Essentially, the biggest concern with residential homes is the attachment to the concrete foundation. Since earthquakes create lateral shifts, or “shear”, where the foundation moves with the ground one direction then reverses direction, causing the structure above to want to slide off it.
That same concept moves up the structure, as each level tries to catch up with the level below it. When the first-floor level is held tight to the foundation, it reverses direction, and the second floor tries to slide off the first or tip it over. Same with the roof. During a large earthquake event, each level is traveling in the opposite direction from the level below it.
As you can imagine, that is the reason structures only built for gravity are flattened in a large quake. Terrifying, actually.
The home building code has a simple prescriptive seismic design method for meeting the shear force requirements. However, since those of us at Legend Homes feel that a home “built to code” is the worst possible home you can legally build, we go far beyond that.
Each home is structurally engineered by a third party licensed firm, and their full package of seismic design calculations and specifications is reviewed by the Building Department prior to issuing the permit to build.
All those shear components and details are included on the plans for each home, which we supply to our homeowners on a jump drive (along with behind-the-walls photos and documentation).
We then use a specialty hardware supplier that not only provides the required connectors and fasteners, but instructs the framers on correct installation procedures. The final assemblies are inspected by the city Building Inspector, and is the most critical of all inspections they do.
The recent dust-up in the paper about earthquake damage is related more to older structures, especially brick ones. The retrofit programs for homes are for those built prior to the 1980’s, and typically only address the attachment of the structure to the foundation.

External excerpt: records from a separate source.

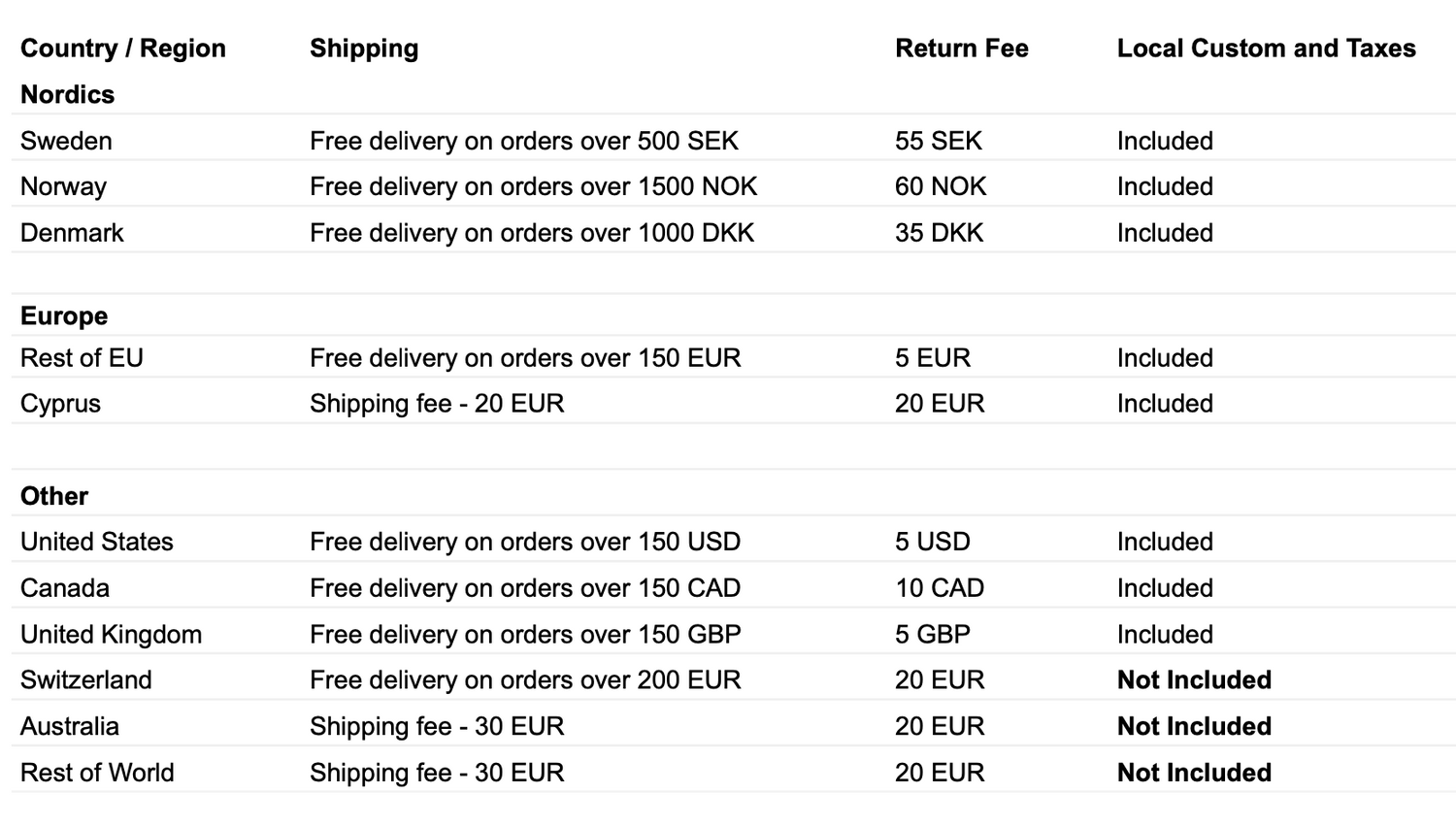Click Cyprus shipping fee 20 EUR text
The width and height of the screenshot is (1456, 826).
coord(437,404)
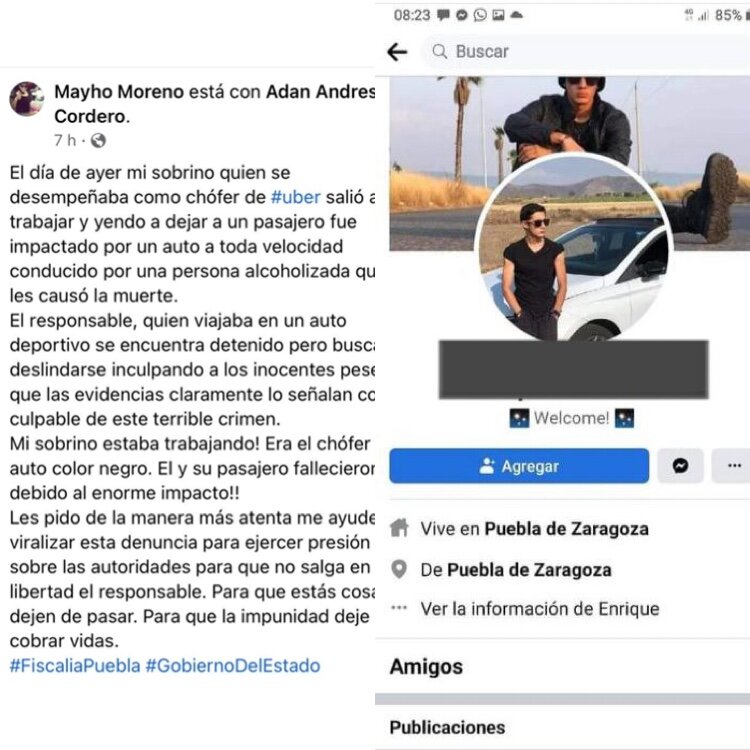Open Messenger chat icon button
Viewport: 750px width, 750px height.
point(680,465)
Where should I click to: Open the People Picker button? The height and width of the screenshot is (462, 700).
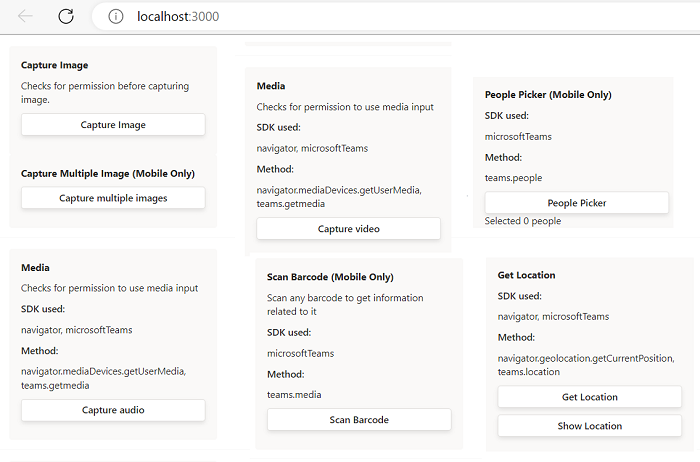coord(577,203)
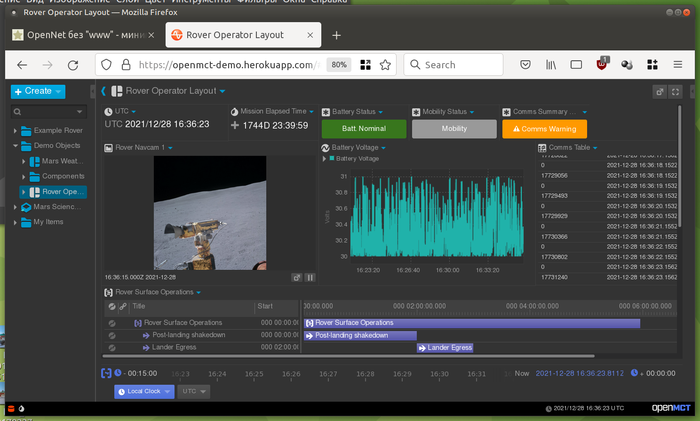Click the fullscreen icon in the layout header
The width and height of the screenshot is (700, 421).
pos(675,91)
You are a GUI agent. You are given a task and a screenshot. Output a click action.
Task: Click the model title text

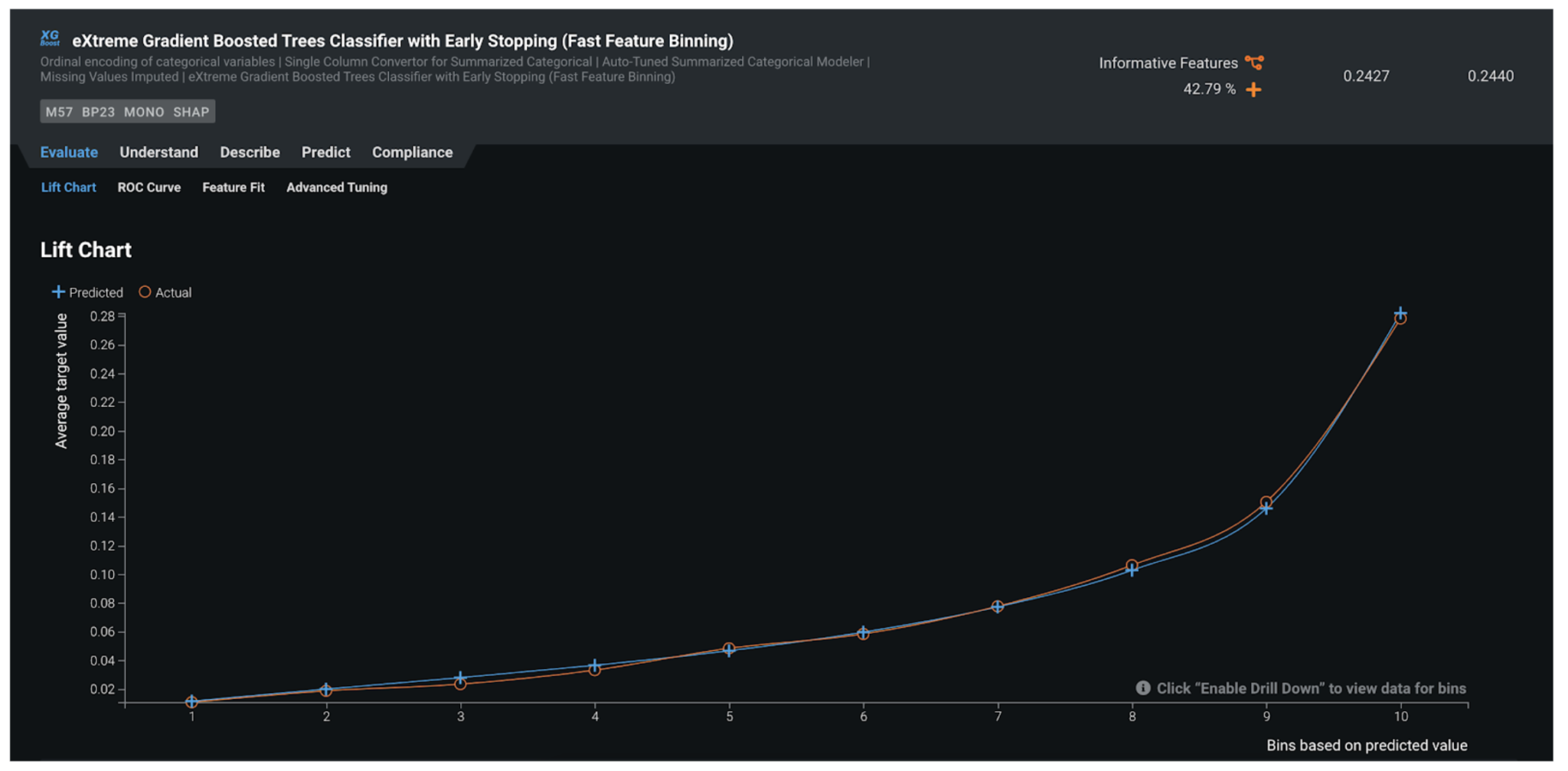tap(403, 41)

The bottom line is that we have great confidence that no Legend home is going to fall down in an earthquake. We have done all that can be done to prepare for it, and there are no additional measures you could do that would make a difference.
However, you should take a good look around your home at its contents. You are far more likely to be injured by falling bookcases, artwork, storage racks, piled boxes, etc. than by walls, floors, or ceilings.